The surplus rose by £0.8bn between 31 December 2017 and 31 December 2018, from £0.7bn to £1.5bn.
Barclay's main pension scheme, the UKRF, saw a surplus increase of £0.7bn during the same period, from £1bn to £1.7bn.
The final results report explained that the movement for the UKRF “was driven by an increase in the discount rate, payment of deficit contributions and lower expected future price inflation, offset by lower than assumed asset returns and new early retirement and cash commutation factors”.
It also revealed that Barclays expects its pensions obligations to increase by £140m as a result of the High Court ruling on guaranteed minimum pension equalisation.

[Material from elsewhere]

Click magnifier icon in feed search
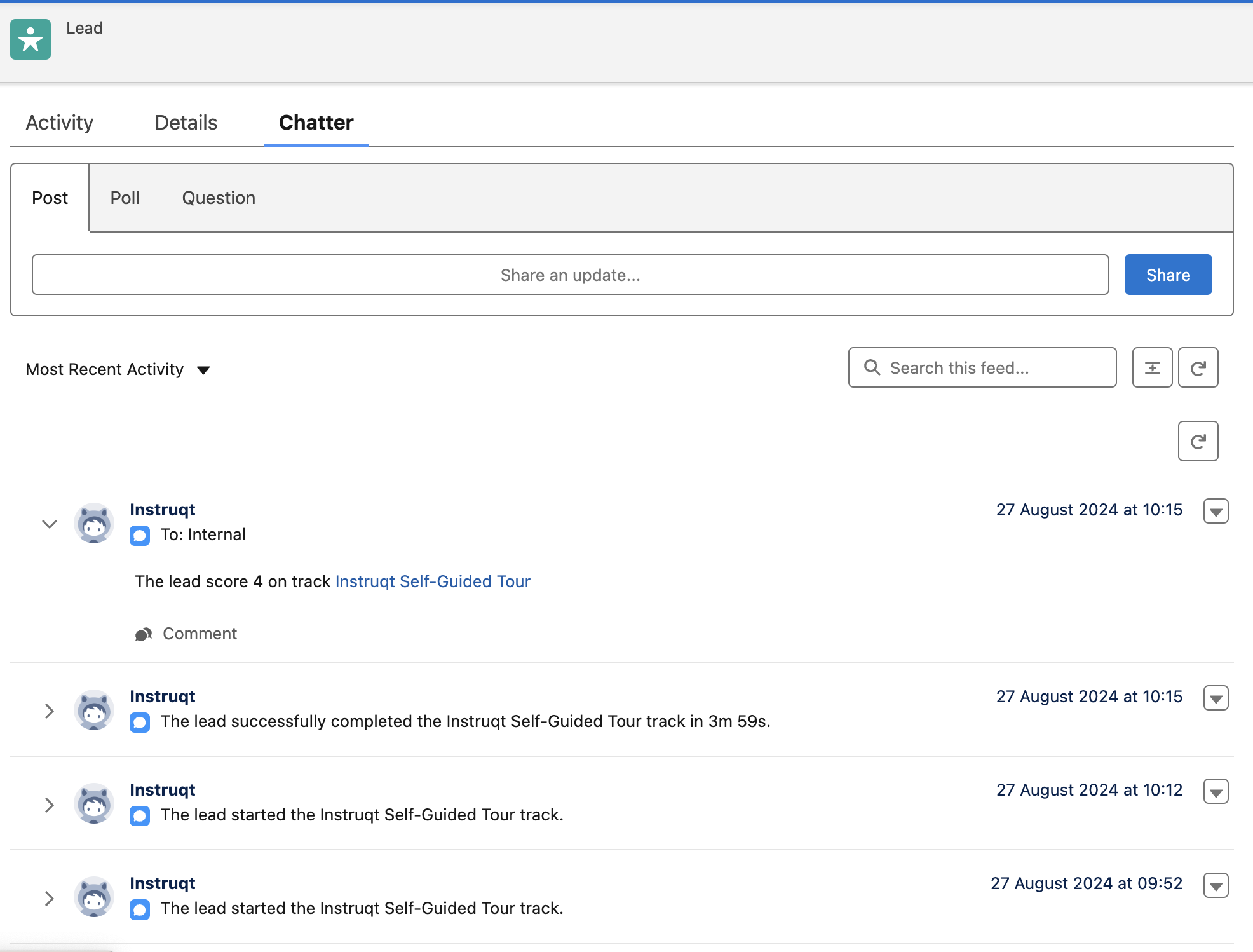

Barclay's defined benefit pension fund assets increased from £0.7bn at the end of 2017, to £0.8bn in September 2018 before rising to £1.3bn at the end of 2018.
This is despite the company making pension deficit contribution payments of £0.25bn in both April and September 2018.

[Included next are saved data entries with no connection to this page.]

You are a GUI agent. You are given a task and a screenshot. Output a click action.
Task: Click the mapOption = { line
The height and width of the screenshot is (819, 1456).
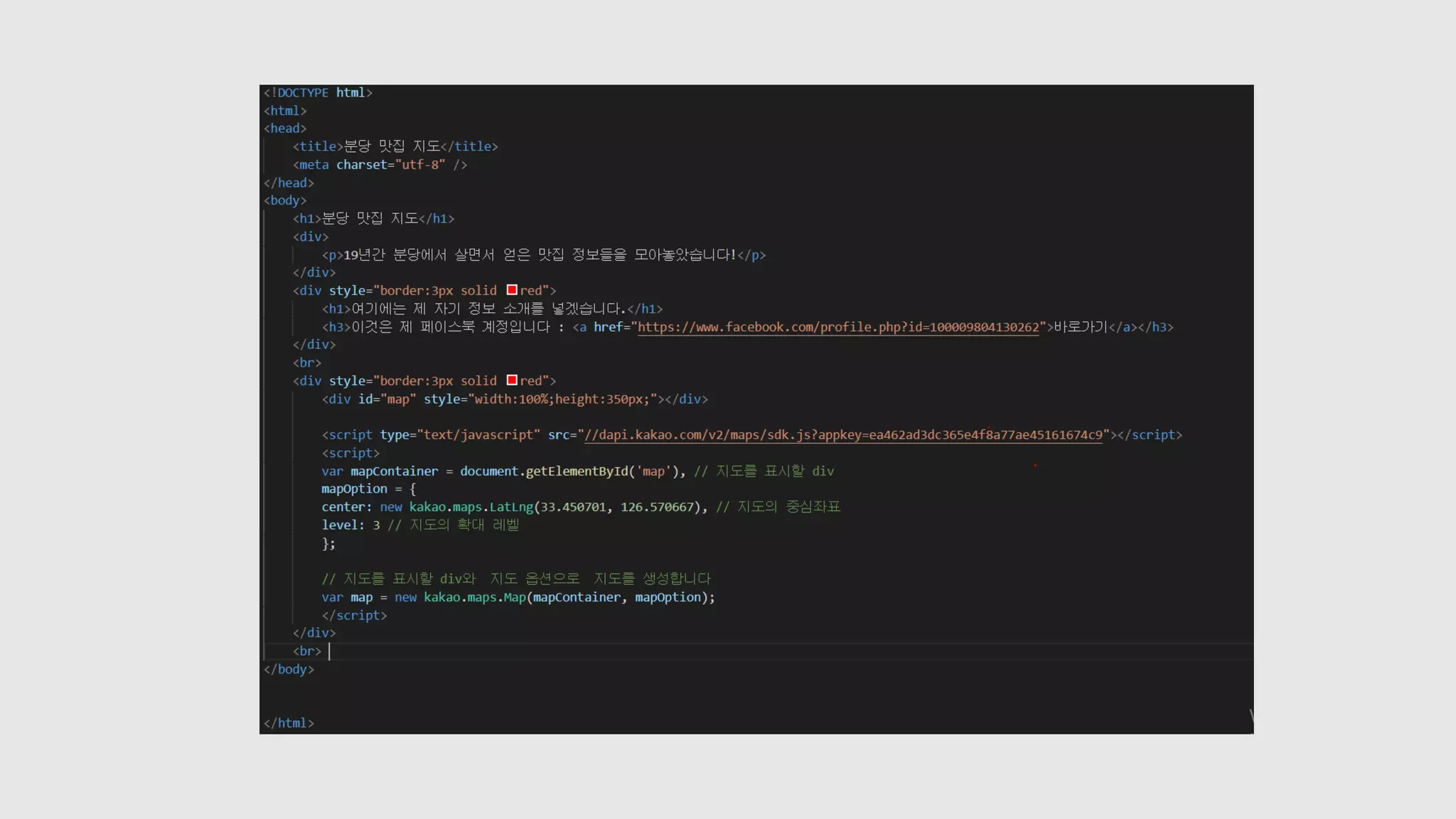(x=368, y=489)
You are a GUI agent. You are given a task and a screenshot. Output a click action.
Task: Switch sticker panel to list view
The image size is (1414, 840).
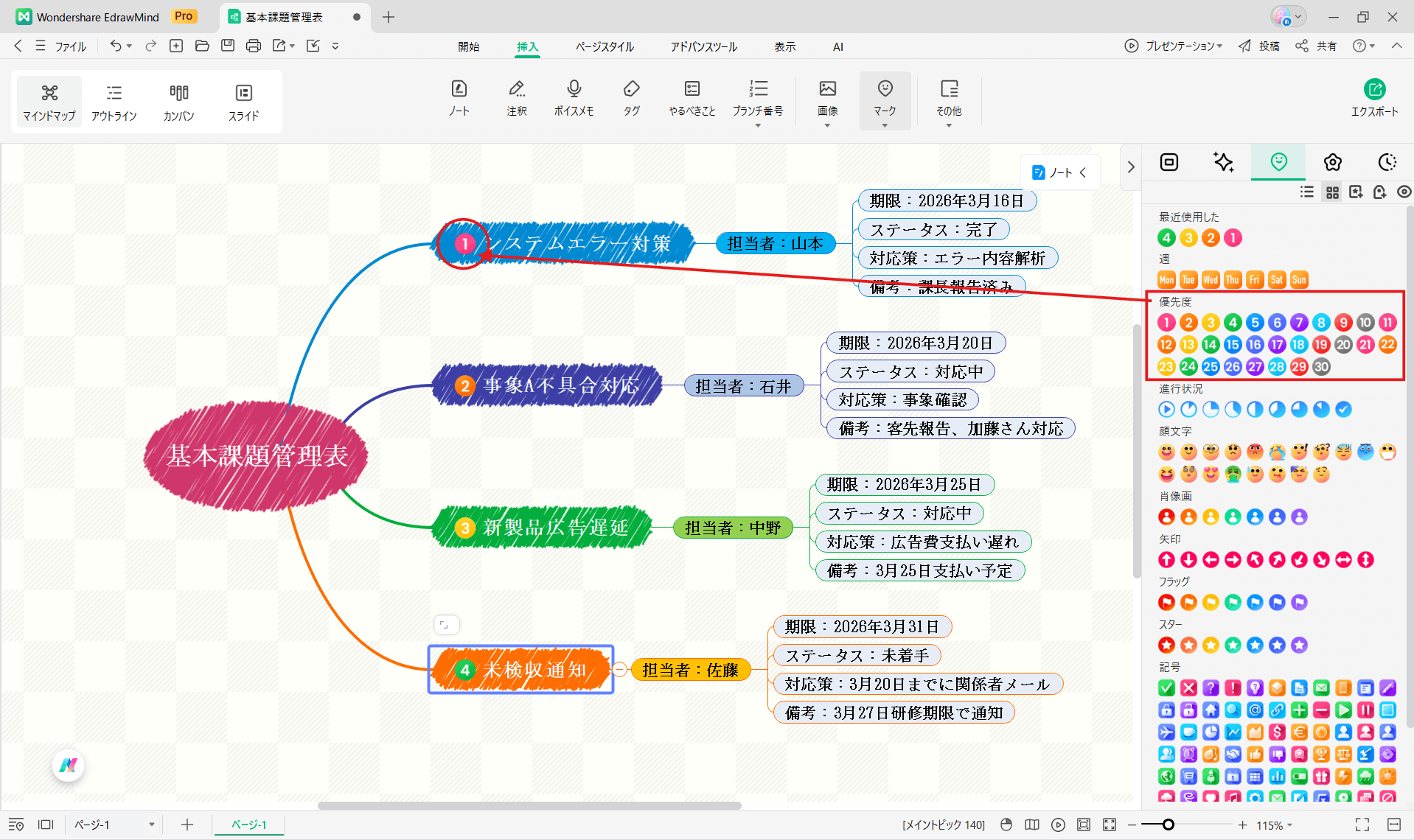pyautogui.click(x=1306, y=192)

Barclays group chief executive officer, James Staley commented: "2018 represented a very significant period for Barclays.
“In the course of the year, having resolved major legacy issues and reduced the drag from low returning businesses, we started to see the earnings potential of the bank, as the strategy we have implemented began to deliver.
“Our overriding priority for 2019 and 2020 is the attainment of our returns targets. Beyond those we are also focusing on medium term revenue growth opportunities - opportunities which rely on technology rather than capital. Such investment and focus beyond the immediate was simply not a viable option during the many years of reshaping this company.”